Basically, the way you will be have to do this will be to request the location address of your customer and also record the IP address of the computer being used by the buyer to make the purchase.
So your e-commerce store and payment processing software needs to be able to meet these requirements.
What’s more, you are now expected to keep archived records for up to 10 years to prove the details of the sales you have made in case of audits and enquiries by the EU VAT authorities later in the future.
What Are Your Options With VATMOSS?
So, what to do?
If you’re an international seller your options are either:
– to comply with this new law by registering with the MOSS agency in one EU country.

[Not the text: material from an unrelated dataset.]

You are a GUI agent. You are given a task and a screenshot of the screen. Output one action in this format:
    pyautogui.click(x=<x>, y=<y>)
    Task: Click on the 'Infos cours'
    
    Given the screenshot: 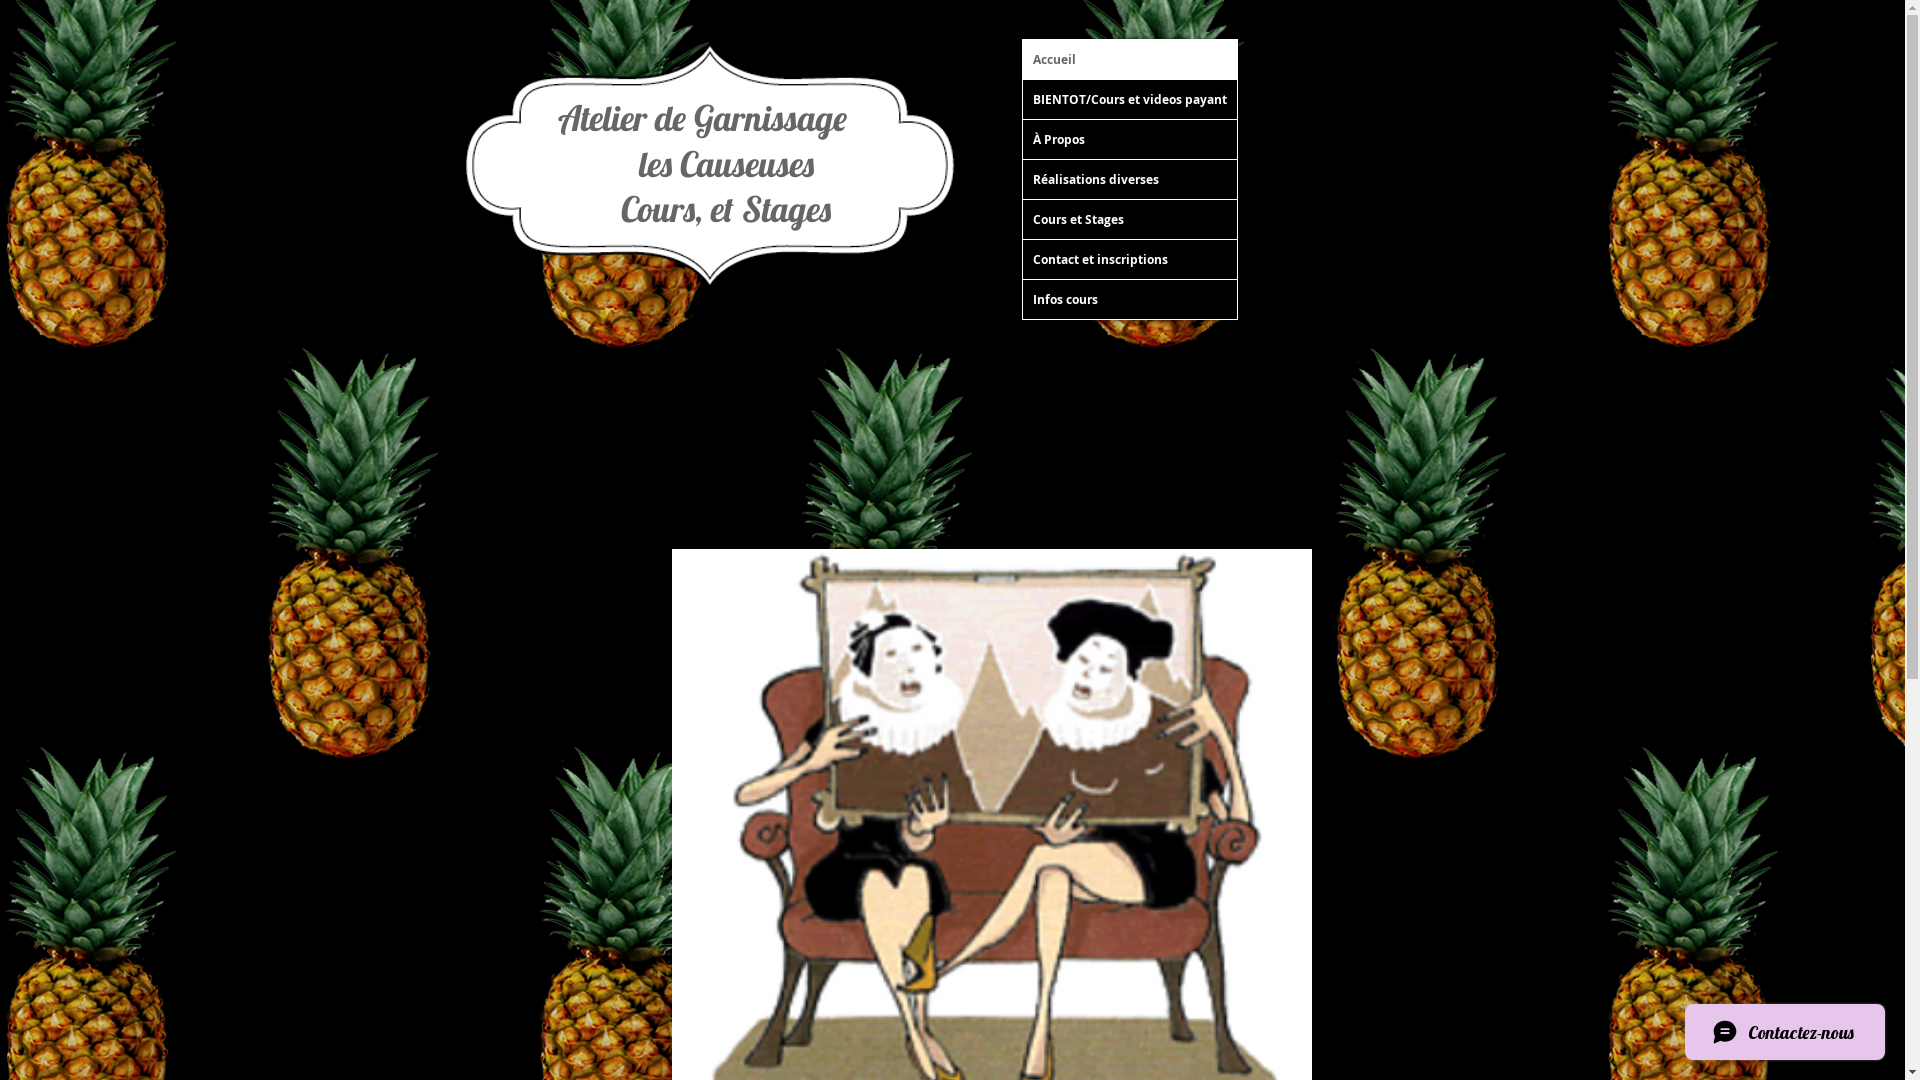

For most international businesses, the best place to register for VAT from the ease of language point of view is probably the UK or the Irish Republic.
If you sell in the Eurozone (not all of the EU uses the Euro) then Ireland might be better as Ireland uses the Euro, which will make accounting a little easier.
– or alternatively, you can simply avoid the whole issue and not sell to customers based in the EU. Which of course means you will lose out on sales and revenue.
Maybe the best way to decide what to do is to look at how much you sell in the EU versus what you sell elsewhere in the world, and the overhead involved for you in complying with the EU VATMOSS regulations.
If your EU sales are only minimal, and you don’t plan or expect your EU sales to increase appreciably in the future, then it may be better simply to refuse to sell to potential customers in the EU.
Either way, the whole thing is really a pain in the neck for smaller businesses.
The best I can say is to recommend you obtain specific advice about your own situation from your tax accountant.
And if you do sell to customers within the EU, then make sure that your e-commerce and payment gateway software and systems are fully compliant with the new VAT MOSS “Place of Supply” law.
It remains to be seen how this VAT regulation change will work out in practice.
But the fact is for now, the onus is entirely on you to make sure your business is compliant with the new EU VAT law.
What about you and your business? How are you planning to respond to the EU’s VAT changes?